Au final, les éléments les plus compromettants et les plus convaincants pourraient être révélés par l'enquête sur les affaires financières d'Epstein, qui étaient très étendues et le reliaient à bon nombre des institutions financières les plus puissantes des États-Unis et à toute une série de milliardaires. Epstein a bâti sa fortune en gérant le patrimoine personnel de Leslie Wexner, fondateur et propriétaire de The Limited, la gigantesque société de portefeuille qui détient des chaînes de magasins de vêtements telles que Victoria's Secret.
Selon le sénateur démocrate Ron Wyden, membre éminent de la commission des finances du Sénat :
Le dossier Epstein du Trésor détaille 4725 virements bancaires totalisant près de 1,1 milliard de dollars entrant et sortant d'un seul des comptes bancaires d'Epstein.
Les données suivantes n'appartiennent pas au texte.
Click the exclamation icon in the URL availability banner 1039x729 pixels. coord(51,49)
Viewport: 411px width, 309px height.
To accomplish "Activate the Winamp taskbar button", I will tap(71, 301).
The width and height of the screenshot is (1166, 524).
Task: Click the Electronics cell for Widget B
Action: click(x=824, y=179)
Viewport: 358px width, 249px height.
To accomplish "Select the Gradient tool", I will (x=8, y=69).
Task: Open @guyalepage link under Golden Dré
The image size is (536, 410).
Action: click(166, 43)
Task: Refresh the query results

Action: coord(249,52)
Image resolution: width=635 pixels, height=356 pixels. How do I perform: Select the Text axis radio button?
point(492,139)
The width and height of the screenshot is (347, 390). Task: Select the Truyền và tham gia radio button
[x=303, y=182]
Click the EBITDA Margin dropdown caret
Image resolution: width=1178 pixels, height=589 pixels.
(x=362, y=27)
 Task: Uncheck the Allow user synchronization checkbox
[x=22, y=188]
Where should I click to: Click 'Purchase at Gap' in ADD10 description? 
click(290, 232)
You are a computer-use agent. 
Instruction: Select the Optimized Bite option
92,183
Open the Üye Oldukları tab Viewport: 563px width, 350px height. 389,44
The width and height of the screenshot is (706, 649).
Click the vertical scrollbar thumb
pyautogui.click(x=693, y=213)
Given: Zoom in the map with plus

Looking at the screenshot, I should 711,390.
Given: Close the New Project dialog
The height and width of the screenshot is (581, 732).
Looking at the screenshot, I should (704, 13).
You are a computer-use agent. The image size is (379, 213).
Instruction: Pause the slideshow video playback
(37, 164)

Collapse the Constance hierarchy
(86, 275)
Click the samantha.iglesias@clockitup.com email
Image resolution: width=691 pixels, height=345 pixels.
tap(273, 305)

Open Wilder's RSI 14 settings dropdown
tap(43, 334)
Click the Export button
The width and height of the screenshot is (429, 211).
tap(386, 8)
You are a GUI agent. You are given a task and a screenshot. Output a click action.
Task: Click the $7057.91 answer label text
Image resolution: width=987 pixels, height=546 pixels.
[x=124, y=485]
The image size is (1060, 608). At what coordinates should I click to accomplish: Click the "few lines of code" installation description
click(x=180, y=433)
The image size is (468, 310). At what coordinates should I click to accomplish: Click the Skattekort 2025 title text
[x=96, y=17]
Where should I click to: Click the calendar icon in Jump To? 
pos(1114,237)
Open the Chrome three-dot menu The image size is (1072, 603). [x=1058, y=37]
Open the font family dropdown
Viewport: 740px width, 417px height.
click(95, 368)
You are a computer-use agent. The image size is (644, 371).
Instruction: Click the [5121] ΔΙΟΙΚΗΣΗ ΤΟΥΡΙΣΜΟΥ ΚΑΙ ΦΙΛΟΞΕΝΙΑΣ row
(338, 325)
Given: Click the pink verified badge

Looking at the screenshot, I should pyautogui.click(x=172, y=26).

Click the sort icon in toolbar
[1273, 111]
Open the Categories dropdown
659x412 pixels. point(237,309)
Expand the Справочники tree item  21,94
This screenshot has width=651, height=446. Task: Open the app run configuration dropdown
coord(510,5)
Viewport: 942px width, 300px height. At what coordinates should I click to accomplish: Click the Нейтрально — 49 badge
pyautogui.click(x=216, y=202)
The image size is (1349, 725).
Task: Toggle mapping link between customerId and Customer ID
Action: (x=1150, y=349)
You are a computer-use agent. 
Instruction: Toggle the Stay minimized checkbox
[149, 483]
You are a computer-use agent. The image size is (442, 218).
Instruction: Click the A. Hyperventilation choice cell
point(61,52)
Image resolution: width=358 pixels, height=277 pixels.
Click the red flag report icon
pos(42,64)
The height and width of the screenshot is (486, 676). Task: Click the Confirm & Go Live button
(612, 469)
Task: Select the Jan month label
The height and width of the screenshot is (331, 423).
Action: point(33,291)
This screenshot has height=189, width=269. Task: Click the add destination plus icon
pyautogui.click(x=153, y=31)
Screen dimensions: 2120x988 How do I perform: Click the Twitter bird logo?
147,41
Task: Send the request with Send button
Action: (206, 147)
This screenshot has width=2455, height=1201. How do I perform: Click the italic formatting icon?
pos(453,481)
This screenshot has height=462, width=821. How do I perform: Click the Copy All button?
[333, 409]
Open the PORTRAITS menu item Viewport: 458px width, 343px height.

À mon avis, cela représente 4725 pistes d'enquête potentielles. Des centaines de millions supplémentaires ont transité par d'autres comptes, ce qui représente encore plus d'éléments à enquêter. Le dossier montre qu'Epstein a utilisé plusieurs banques russes, qui font désormais l'objet de sanctions, pour traiter des paiements liés au trafic sexuel. [...] Encore une fois, ce sont là autant de pistes potentielles que le ministère de la Justice devrait explorer. Il s'agit de plusieurs années de trafic sexuel international. Rien de tout cela n'est un canular. Rien de tout cela n'est une arnaque. Il est insultant pour l'intelligence du peuple américain que Trump et Bondi affirment qu'il n'y a rien à enquêter ici.
Selon un premier compte rendu du New York Times, les enquêteurs du Sénat ont découvert qu'après la deuxième arrestation d'Epstein pour trafic sexuel, en juillet 2019, « les déclarations de quatre grandes banques ont révélé plus de 1,5 milliard de dollars de transactions, dont des milliers de virements bancaires pour l'achat et la vente d'œuvres d'art pour des amis riches, des honoraires versés à M. Epstein par des personnes fortunées et des paiements à de nombreuses femmes [...] Quelques transactions signalées comme suspectes s'élevaient à 100 millions de dollars ».
Le Times a identifié les banques comme étant JPMorgan Chase, Bank of America, Bank of New York Mellon et Deutsche Bank.
Il est significatif que l'administration Biden n'ait rien fait pour poursuivre l'affaire Epstein pendant ses quatre années au pouvoir. Cela démontre la volonté bipartisane de dissimuler l'ampleur du trafic sexuel et de protéger les centaines de membres de l'oligarchie financière impliqués en tant que clients d'Epstein, ainsi que les agresseurs des jeunes filles qu'il mettait à leur disposition.